EXERCISE DETAILS >> The answer must be an exact copy of the lines from the one with "The image size" to the last line of the entries below, both included, and must contain no pictures.

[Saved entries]

========

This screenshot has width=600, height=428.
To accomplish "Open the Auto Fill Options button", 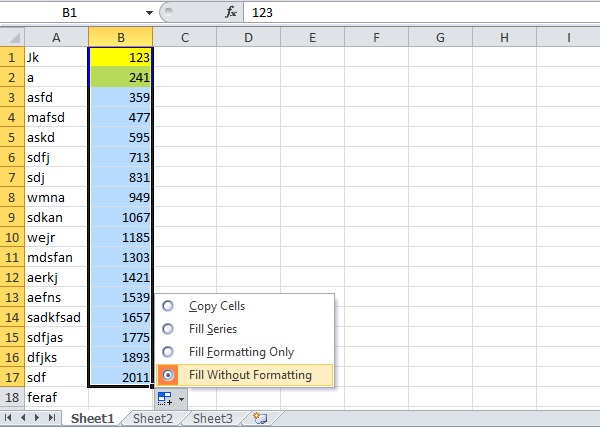I will 163,397.
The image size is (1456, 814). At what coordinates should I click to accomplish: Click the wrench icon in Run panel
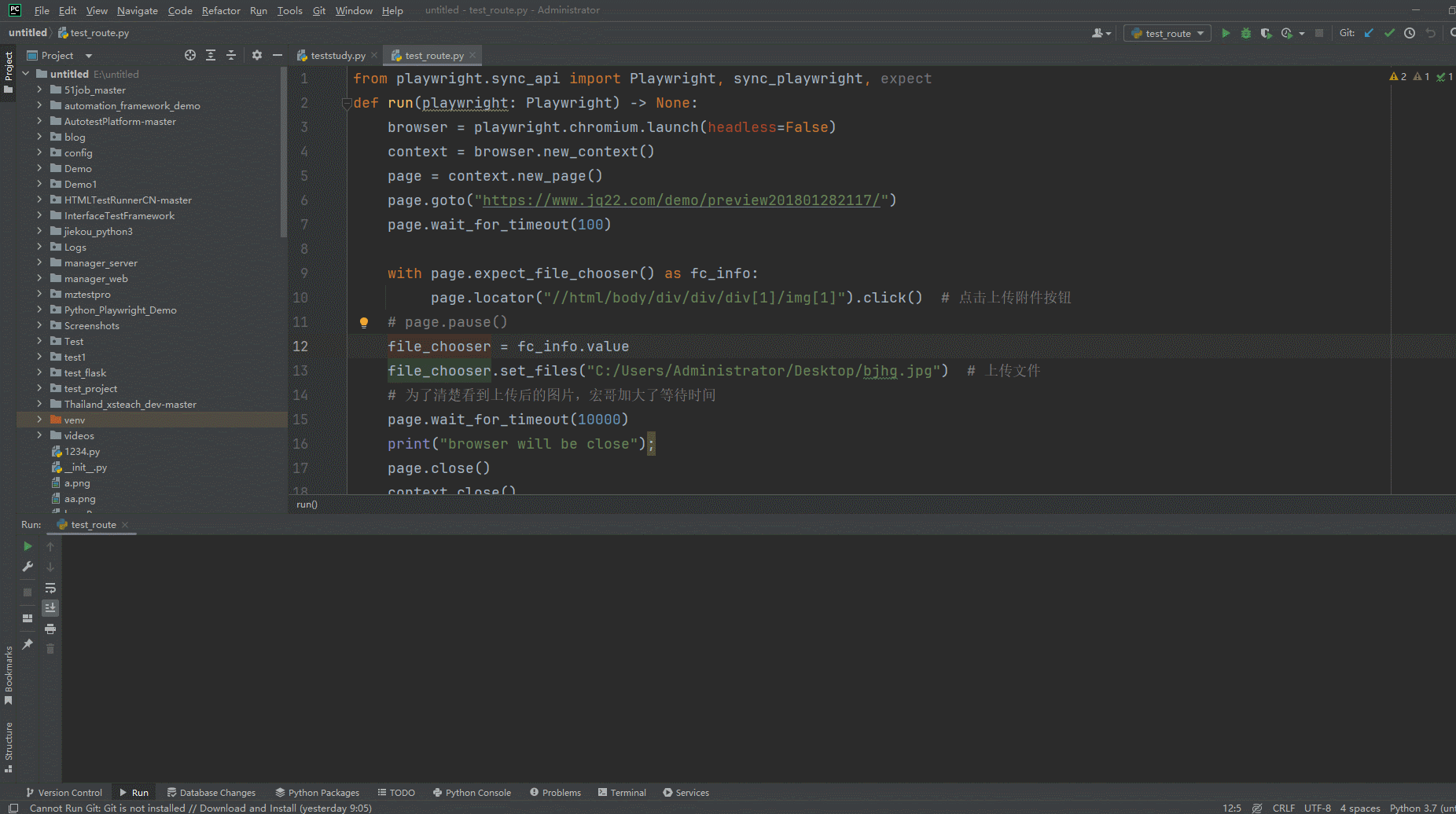coord(28,566)
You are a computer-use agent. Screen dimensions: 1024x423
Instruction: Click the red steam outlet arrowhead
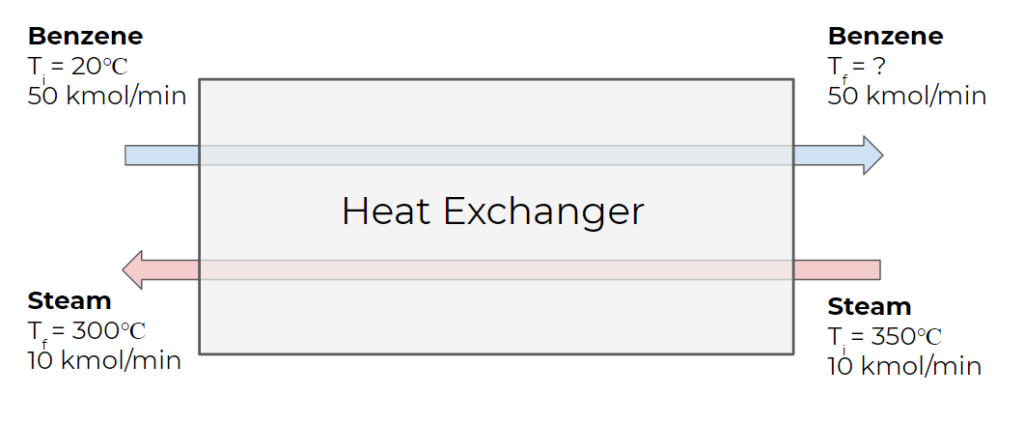pyautogui.click(x=135, y=269)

========

YOUR SOLUTION >>
The image size is (1456, 814). At what coordinates should I click to accomplish: Click the wrench icon in Run panel
coord(28,566)
You are a computer-use agent. Screen dimensions: 1024x423
Instruction: Click the red steam outlet arrowhead
pyautogui.click(x=135, y=269)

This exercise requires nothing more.